Available online in the journal Neurology, the algorithm uses data from a kind of brain scan known as amyloid positron emission tomography (PET) to gauge brain levels of the key Alzheimer’s protein amyloid beta.
In those who eventually develop Alzheimer’s dementia, amyloid silently builds up in the brain for up to two decades before the first signs of confusion and forgetfulness appear. Amyloid PET scans already are used widely in Alzheimer’s research, and this algorithm represents a new way of analyzing such scans to approximate when symptoms will arise. Using a person’s age and data from a single amyloid PET scan, the algorithm yields an estimate of how far a person has progressed toward dementia — and how much time is left before cognitive impairment sets in.
Schindler and colleagues analyzed amyloid PET scans from 236 people participating in Alzheimer’s research studies through Washington University’s Charles F. and Joanne Knight Alzheimer Disease Research Center. The participants were an average of 67 years old at the beginning of the study. All participants underwent at least two brain scans an average of 4½ years apart. The researchers applied a widely used metric known as the standard uptake value ratio (SUVR) to the scans to estimate the amount of amyloid in each participant’s brain at each time point.
The researchers also accessed over 1,300 clinical assessments on 180 of the participants. The assessments typically were performed every one to three years. Most participants were cognitively normal at the start of data collection, so the repeated assessments allowed the researchers to pinpoint when each participant’s cognitive skills began to slip.
The breakthrough came when she realized that amyloid accumulation has a tipping point and that each individual hits that tipping point at a different age. After this tipping point, amyloid accumulation follows a reliable trajectory.
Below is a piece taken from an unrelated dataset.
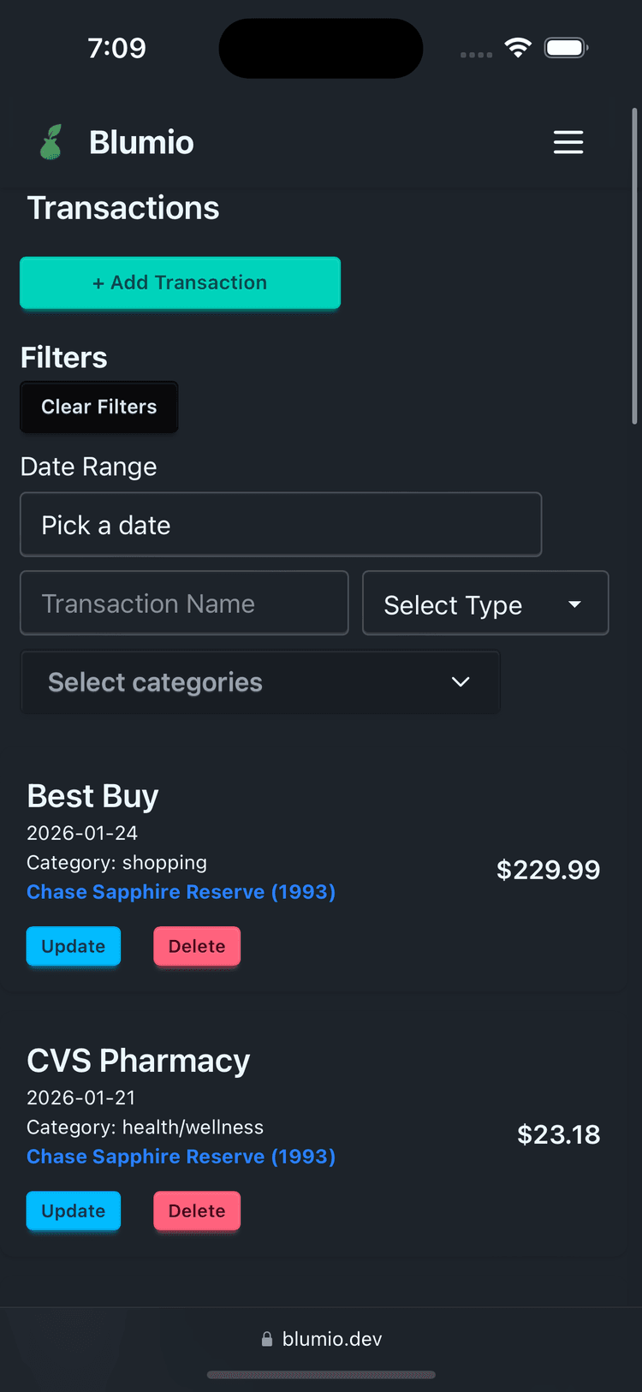
Task: Click the Add Transaction button
Action: click(180, 283)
People in the study who reached the tipping point at younger ages took longer to develop cognitive symptoms than those who reached it later in life. Participants who hit the tipping point at age 50 typically took nearly 20 years to develop symptoms; those who hit it at age 80 took less than 10 years.
The power of this new technique is that it requires just one brain scan, plus the person’s age. With that data, the model can estimate the time to symptom onset, plus or minus several years. In this study, the correlation between the expected age of symptom onset and the true age at diagnosis was better than 0.9 on a scale of 0 (no correlation) to 1 (perfect correlation).
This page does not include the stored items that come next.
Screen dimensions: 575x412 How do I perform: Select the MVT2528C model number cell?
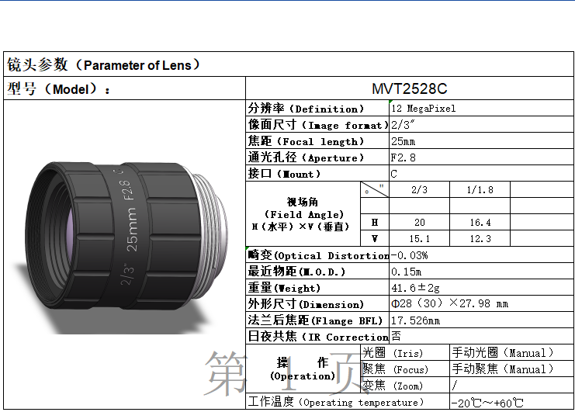coord(410,89)
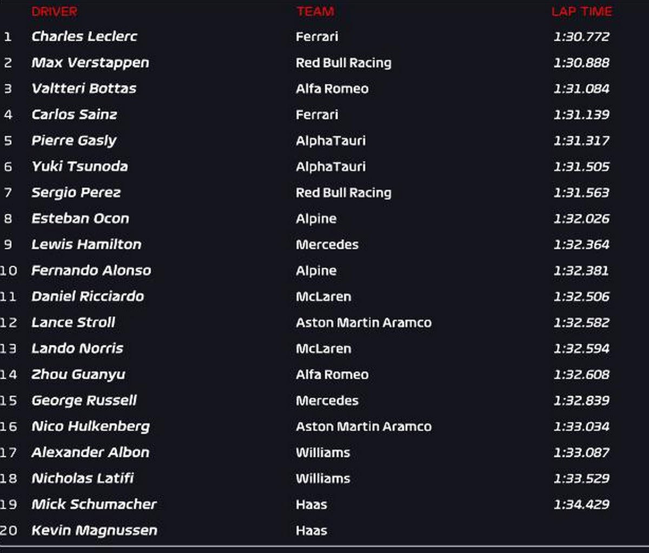Click Kevin Magnussen in last place
Viewport: 649px width, 553px height.
[x=94, y=530]
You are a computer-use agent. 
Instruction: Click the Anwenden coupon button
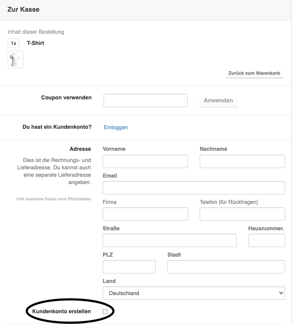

After age, the genetic variant APOE4 is the strongest risk factor for Alzheimer’s dementia. People who carry one copy of the variant are two to three times more likely to develop Alzheimer’s dementia than the general population, and people who carry two copies are 10 times more likely. In this study, people with the high-risk variant hit the tipping point younger, but once that point was passed, they followed the same trajectory as everyone else.
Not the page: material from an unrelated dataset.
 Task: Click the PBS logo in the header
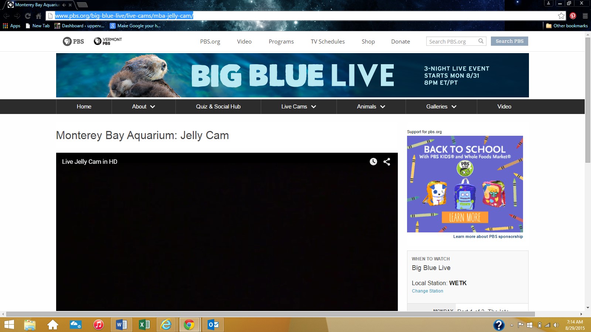74,41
“APOE4 seems to have a seeding effect,” Schindler said. “At very low levels, below the tipping point, you see amyloid rising in people with APOE4 while it’s not changing in people without APOE4. That means APOE4 carriers are going to hit the tipping point sooner. People with two copies of APOE4 hit the tipping point about 10 years earlier than people with no copies. But after that point, we see no difference between the APOE4 carriers and noncarriers.”
At an out-of-pocket cost of about $6,000, amyloid PET brain scans are too expensive for routine clinical use. However, this algorithm could help accelerate the pace of drug development by streamlining clinical trials.